Mere hours after President Obama signed the PIPES safety bill into law, a pipeline spilled thousands of gallons of oil. Protecting our Infrastructure of Pipelines and Enhancing Safety Act of 2016 became law on June 22nd. Within hours of the signing an oil pipeline erupted in Ventura County, California. It was first noticed by a local rancher early Thursday morning.
The spill emanated from a ten inch underground pipeline owned by Colorado-based Crimson Pipeline LLC. It sent an estimated 29,400 gallons of crude oil down into an arroyo that flows through the city of Ventura and reaches the ocean near the Ventura Pier. The spill marks Crimson’s 11th such incident in the last ten years.
The law was drafted in response to a plethora of fossil fuel spills, especially California’s Porter Ranch leak which spewed a staggering 97,000 tons of methane.
The PIPES act increases safety provisions in the construction and operation of fossil fuels facilities. It also and gives the government expanded authority to act quickly in the event of a spill. This includes new emergency powers for the Secretary of Transportation.
Oil spills are common throughout North America, but they are especially prevalent in California. On May 19, 2015, a corroded Plains All American pipeline spewed 143,000 gallons of crude oil onto Refugio State Beach in Santa Barbara and at least 25,000 gallons poured into the ocean.
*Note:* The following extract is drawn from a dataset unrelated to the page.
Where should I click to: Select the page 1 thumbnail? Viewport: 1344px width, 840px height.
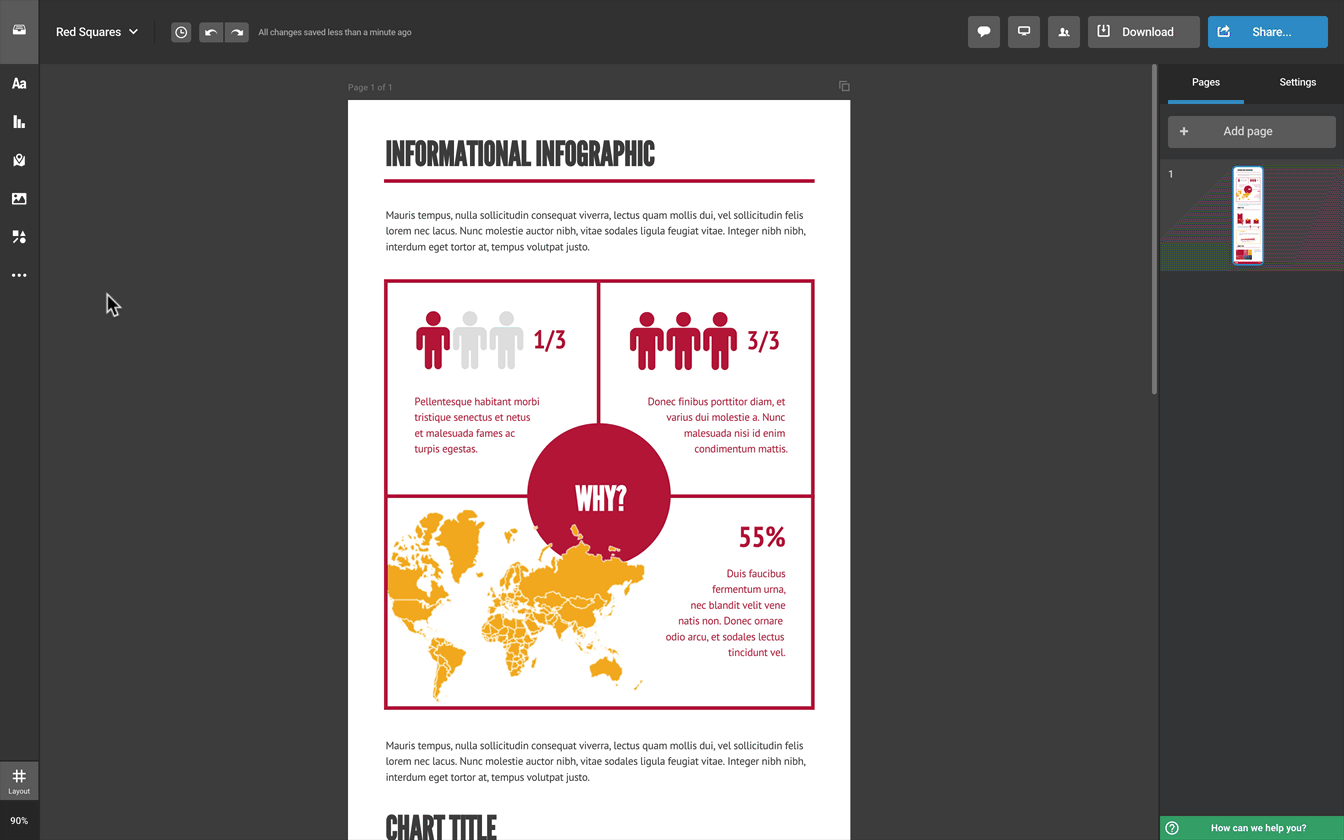tap(1247, 215)
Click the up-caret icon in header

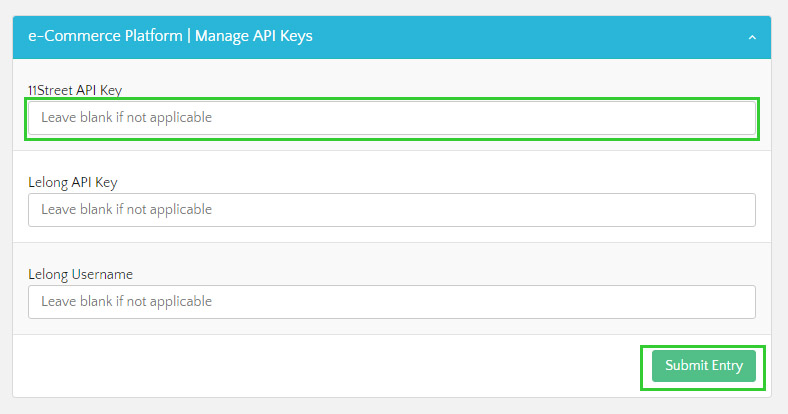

The spill created a nine mile oil slick. Governor Jerry Brown called it an “environmental disaster” and declared a state of emergency.
Planes All American Pipeline have been been found guilt of a total of 175 safety and maintenance infractions. The Houston company has been indicted on 46 criminal counts and faces fines of around $3 million due to the Santa Barbara spill.
In December, more than 8,800 gallons of oil leaked in Somis. In May of this year 21,000 Gallons of oil spilled from the underground San Pablo Bay Pipeline near Tracy in San Joaquin County. These spills and the many others in California take place against the backdrop of the epic Santa Barbara oil spill of 1969.
It is a statistical certainty that pipelines will spill. Just as birds fly, and fish swim, oil leaks. The only way to keep the oil from spilling is to stop it from flowing.
Oil spills have become commonplace, but we cannot afford to be blase. The preponderance of leaks adds to concerns about the existential threat posed by the climate destroying properties of the commodities they transport.
In the past oil pipelines were the lifeblood of our industrial might, however we now know that they are harbingers of an apocalyptic future. These arteries of death, like the hydrocarbons they transport, must be phased out of our energy mix.